== Compito da svolgere ==
Rispondi alle domande seguenti basandoti sull'estratto del testo.
1. Che cosa, secondo l'estratto, diventa presto esagerato?
2. A quale editore è rivolta la nota critica, e che cosa critica?
3. Quale editore compare accanto a "Il mio cuore cattivo" e a Wulf Dorn?

== Estratto del testo ==
· · ·
Pero’ è proprio quel cosmopolitismo che all’inizio caratterizza il libro a diventare presto esagerato. Eccessivo, quando capitolo dopo capitolo si sovrappongono (e confondono) arabi, ebrei, asiatici, africani, turchi, armeni, cristiani, testimoni di Geova, poliziotti corrotti e criminali comuni. Troppe differenze, troppe sfumature diverse, troppi tratti particolari che, pur volendo mettere in risalto i contrasti, finiscono per appiattirsi.

Insomma, l’ho trovato un po’ bello. E un po’ no.

Poi, nota critica per l’editore Fazi: le note alla fine del libro sono scomodissime.

Il mio cuore cattivo.

Il mio cuore cattivo, Wulf Dorn, Corbaccio.
Il mio cuore cattivo, Wulf Dorn, Corbaccio.
· · ·
== Voci riportate ==

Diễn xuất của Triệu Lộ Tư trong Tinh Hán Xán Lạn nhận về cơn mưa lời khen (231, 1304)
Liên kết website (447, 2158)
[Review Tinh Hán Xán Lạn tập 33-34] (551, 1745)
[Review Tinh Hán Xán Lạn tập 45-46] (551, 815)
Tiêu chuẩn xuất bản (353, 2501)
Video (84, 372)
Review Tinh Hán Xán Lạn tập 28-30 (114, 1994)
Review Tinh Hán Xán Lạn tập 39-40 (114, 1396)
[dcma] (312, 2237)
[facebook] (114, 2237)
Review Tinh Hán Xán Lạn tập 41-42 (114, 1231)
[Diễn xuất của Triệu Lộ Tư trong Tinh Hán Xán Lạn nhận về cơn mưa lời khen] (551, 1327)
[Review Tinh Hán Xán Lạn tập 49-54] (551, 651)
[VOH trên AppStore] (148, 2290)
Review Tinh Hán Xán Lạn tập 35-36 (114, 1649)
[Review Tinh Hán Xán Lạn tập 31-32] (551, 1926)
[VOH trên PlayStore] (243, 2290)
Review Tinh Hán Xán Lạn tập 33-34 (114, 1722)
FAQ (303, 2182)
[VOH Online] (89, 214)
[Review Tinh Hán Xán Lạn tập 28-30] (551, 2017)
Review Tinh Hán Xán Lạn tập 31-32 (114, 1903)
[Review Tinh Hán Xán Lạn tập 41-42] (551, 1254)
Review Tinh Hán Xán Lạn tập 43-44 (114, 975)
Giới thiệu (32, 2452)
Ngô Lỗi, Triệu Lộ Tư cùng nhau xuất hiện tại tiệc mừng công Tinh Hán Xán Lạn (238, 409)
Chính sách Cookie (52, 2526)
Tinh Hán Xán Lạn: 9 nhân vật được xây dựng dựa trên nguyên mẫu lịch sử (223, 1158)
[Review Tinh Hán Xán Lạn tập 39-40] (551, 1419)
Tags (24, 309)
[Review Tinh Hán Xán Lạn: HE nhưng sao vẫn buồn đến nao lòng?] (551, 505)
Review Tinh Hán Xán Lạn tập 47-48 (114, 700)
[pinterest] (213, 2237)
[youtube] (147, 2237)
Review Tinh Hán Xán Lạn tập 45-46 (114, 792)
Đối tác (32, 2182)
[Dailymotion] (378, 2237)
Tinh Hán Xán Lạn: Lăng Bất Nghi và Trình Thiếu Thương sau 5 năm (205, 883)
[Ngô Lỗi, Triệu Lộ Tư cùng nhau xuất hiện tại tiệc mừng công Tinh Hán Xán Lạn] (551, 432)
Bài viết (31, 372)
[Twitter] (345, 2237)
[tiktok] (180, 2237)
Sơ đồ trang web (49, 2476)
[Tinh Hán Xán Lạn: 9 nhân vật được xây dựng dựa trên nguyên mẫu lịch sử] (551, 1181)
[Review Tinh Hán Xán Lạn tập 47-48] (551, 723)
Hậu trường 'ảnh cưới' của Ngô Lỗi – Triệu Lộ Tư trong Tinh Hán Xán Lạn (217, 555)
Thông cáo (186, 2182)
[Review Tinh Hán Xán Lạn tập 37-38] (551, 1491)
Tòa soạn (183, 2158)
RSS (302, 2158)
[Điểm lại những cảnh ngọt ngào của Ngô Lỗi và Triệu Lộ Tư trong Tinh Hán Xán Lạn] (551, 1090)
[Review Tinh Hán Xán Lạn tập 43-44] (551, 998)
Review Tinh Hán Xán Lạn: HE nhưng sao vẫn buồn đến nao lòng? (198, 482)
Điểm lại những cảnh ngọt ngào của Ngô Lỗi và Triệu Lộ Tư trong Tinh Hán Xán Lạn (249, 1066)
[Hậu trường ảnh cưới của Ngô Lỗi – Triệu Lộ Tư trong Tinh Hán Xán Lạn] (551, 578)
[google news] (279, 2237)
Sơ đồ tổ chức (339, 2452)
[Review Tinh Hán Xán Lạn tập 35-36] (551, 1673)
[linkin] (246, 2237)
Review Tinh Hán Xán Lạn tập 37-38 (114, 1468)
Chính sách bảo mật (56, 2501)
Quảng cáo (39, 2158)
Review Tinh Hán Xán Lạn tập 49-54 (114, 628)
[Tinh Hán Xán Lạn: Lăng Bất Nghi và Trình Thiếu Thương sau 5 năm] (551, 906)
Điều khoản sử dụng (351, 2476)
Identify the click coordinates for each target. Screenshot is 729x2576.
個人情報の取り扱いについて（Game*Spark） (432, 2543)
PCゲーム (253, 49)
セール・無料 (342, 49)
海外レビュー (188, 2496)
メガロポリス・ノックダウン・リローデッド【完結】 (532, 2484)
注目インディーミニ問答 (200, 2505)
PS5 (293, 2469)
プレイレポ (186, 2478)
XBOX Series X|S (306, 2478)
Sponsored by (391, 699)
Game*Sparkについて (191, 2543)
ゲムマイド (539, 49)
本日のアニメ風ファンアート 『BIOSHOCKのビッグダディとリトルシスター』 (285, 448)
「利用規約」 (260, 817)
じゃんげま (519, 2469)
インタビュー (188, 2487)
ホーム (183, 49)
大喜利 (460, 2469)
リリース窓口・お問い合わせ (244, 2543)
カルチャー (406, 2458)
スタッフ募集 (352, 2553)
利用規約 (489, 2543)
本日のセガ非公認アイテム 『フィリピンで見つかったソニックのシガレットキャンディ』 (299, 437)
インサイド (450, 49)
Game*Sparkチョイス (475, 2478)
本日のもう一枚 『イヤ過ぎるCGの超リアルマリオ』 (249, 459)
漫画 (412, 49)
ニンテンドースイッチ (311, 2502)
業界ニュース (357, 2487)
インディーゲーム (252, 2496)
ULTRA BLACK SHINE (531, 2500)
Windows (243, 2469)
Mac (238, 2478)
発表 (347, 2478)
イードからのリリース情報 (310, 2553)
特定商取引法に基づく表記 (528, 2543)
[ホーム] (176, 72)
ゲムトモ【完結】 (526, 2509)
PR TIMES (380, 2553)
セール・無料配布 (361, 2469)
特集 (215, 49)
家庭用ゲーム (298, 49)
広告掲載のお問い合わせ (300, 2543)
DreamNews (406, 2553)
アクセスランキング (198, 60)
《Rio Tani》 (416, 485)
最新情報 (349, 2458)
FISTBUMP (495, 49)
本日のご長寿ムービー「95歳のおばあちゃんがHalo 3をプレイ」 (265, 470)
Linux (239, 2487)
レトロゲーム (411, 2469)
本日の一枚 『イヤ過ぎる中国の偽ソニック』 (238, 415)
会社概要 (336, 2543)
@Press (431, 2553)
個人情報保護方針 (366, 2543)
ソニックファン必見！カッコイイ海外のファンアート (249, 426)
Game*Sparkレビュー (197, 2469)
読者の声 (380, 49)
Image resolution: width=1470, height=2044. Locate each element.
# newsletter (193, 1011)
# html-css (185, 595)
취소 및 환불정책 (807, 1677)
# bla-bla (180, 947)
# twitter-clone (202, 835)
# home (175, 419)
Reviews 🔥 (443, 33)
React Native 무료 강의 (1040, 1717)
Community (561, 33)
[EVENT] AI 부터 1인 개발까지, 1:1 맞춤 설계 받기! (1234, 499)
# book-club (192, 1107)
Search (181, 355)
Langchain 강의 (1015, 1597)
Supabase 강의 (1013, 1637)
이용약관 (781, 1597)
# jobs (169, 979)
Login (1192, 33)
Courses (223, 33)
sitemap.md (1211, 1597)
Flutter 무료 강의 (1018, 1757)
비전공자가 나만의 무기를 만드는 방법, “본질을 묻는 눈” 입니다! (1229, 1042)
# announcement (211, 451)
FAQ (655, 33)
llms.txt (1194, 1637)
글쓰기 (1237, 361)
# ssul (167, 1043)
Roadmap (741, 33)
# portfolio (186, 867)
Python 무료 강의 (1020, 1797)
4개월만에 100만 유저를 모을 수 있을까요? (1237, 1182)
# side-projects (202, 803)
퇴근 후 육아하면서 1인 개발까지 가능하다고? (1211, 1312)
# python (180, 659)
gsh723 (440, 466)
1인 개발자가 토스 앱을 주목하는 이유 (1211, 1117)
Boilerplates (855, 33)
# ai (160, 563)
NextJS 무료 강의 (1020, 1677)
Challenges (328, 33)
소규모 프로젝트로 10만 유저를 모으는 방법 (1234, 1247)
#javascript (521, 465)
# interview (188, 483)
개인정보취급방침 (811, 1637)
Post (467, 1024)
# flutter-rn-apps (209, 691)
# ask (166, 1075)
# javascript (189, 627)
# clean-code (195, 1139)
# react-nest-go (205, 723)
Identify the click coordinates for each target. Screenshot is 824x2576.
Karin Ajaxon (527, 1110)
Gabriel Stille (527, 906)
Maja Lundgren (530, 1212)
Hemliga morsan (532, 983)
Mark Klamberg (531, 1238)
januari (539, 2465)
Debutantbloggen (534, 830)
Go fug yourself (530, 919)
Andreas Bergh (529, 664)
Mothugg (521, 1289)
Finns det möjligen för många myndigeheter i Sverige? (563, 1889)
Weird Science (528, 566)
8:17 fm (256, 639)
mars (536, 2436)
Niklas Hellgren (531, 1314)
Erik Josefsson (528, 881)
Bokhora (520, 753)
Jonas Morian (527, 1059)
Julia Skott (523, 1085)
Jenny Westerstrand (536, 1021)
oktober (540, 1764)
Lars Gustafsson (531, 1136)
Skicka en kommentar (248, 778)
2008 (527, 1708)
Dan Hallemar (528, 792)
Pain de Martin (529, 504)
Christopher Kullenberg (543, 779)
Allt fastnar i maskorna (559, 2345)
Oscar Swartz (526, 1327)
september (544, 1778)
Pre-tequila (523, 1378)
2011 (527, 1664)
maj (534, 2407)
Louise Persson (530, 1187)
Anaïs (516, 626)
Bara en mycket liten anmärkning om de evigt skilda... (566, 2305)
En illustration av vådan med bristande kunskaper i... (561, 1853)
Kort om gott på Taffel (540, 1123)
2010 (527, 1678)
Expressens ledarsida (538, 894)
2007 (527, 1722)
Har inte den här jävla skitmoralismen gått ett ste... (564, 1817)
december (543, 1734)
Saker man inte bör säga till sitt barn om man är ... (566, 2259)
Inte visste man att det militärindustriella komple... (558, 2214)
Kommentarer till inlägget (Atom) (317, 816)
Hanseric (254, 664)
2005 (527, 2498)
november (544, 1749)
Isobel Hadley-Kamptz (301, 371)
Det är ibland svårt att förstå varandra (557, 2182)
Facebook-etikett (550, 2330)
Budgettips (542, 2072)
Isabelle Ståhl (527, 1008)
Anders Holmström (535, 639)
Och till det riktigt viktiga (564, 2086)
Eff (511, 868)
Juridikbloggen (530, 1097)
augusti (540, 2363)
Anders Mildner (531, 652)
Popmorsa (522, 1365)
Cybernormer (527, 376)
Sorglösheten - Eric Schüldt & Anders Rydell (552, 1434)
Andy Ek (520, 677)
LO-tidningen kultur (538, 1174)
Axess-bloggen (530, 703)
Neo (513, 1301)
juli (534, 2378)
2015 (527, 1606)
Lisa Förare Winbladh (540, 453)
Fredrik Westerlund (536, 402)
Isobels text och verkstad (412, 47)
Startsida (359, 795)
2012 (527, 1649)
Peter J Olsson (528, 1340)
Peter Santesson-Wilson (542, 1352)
· · ·
== Soluzione scritta ==
1. Il cosmopolitismo che all'inizio caratterizza il libro.
2. All'editore Fazi. Critica le note alla fine del libro, definite scomodissime.
3. Corbaccio.